For the summer my daughter plays soccer every Thursday evening in a league for four year olds. I use the term ‘play' very loosely since it is more or less my husband and I watching her do everything BUT play soccer. This tends to include dancing, picking dandelions, waving to us, and cloud gazing, amongst a host of other activities that always tends to allude the actual sport of playing soccer. Well last night my husband had tried our usual tactics and pep talks to motivate her: likening soccer and the field to her dancing and performing on stage in the recital (which she loved); encouraging words on how she knows how to kick the ball so let's show everyone; etc... Yet this same approach we had used week over week produced the same disappointing results - more cloud gazing and skipping on the field. Finally he reached his tipping point and said "Look Ayanna, every time you touch the ball with your foot you get one chip. For every goal you score, you get a piece of chocolate." and then sent her back onto the field. That's when the transformation happened - our 4 yr old self proclaimed dancer turned into a pint sized soccer phenom, Pele, for some chips and chocolate. As she dribbled the ball up and down the field the other parents were astonished "what did you say to her?" they asked but quickly started cheering her name "AYANNA! AYANNA!" No longer were we the pariahs of the soccer field. Twenty chips later, in our kitchen, Ayanna was enjoying the fruits of her labour.

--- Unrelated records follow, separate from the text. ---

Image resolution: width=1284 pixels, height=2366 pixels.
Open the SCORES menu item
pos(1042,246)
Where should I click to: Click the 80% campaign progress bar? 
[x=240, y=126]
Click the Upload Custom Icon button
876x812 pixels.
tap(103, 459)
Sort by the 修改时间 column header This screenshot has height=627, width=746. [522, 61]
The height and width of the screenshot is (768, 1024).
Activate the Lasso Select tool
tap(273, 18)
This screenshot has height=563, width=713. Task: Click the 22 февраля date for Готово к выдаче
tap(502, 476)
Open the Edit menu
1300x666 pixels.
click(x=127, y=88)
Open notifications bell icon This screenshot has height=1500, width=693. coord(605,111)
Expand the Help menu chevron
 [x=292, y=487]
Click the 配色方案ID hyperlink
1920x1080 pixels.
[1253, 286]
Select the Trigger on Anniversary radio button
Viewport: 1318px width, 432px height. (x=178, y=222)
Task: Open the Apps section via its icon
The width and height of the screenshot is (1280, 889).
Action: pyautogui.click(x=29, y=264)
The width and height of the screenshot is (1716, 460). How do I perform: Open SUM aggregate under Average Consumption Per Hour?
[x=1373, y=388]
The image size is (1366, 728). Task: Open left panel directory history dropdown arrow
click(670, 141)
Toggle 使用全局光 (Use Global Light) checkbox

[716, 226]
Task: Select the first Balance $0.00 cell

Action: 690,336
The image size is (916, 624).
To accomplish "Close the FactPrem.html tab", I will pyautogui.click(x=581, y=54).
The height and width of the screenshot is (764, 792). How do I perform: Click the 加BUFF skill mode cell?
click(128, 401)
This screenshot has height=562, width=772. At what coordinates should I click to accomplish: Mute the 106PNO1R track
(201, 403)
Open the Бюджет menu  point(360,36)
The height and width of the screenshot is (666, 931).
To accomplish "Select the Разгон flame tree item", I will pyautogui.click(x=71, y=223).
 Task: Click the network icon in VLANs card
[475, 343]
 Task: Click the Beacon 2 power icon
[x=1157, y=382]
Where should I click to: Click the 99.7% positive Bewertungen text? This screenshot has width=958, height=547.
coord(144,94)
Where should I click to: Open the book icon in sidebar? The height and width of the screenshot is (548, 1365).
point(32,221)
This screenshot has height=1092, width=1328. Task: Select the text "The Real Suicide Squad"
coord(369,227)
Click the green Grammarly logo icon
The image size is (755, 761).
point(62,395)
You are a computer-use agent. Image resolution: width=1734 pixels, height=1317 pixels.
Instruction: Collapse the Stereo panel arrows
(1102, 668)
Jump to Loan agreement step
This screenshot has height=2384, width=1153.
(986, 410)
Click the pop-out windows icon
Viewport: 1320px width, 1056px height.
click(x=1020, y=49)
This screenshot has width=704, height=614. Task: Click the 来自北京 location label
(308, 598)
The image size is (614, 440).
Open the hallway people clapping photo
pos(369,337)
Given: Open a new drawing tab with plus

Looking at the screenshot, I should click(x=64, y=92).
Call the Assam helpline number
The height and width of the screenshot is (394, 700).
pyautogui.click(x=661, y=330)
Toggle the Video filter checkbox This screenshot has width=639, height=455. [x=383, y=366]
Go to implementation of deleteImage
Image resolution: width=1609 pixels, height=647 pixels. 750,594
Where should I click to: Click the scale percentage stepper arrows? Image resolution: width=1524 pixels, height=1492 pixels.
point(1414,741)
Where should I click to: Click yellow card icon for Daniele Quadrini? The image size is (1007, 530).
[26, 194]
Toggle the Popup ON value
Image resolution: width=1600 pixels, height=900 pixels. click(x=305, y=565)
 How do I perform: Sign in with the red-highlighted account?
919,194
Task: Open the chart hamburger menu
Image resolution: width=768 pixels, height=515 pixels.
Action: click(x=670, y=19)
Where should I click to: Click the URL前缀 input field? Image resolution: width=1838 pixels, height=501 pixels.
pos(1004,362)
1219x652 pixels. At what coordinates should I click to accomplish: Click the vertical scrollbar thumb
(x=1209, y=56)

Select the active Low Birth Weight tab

Apparently, all we needed to do 5 weeks ago, when soccer season started, was figure out what motivated our little ‘soccer star in training' and keep it front and center for her. I know, I know, I've already provided my husband with feedback on the long term strategy of chips and chocolate for soccer, but I think the application on the business front is an important one for us to consider. The simple lesson about matching compensation to things that an employee values is seldom put into practice effectively in companies.

So I ask you, "Do you know what motivates your best employees?"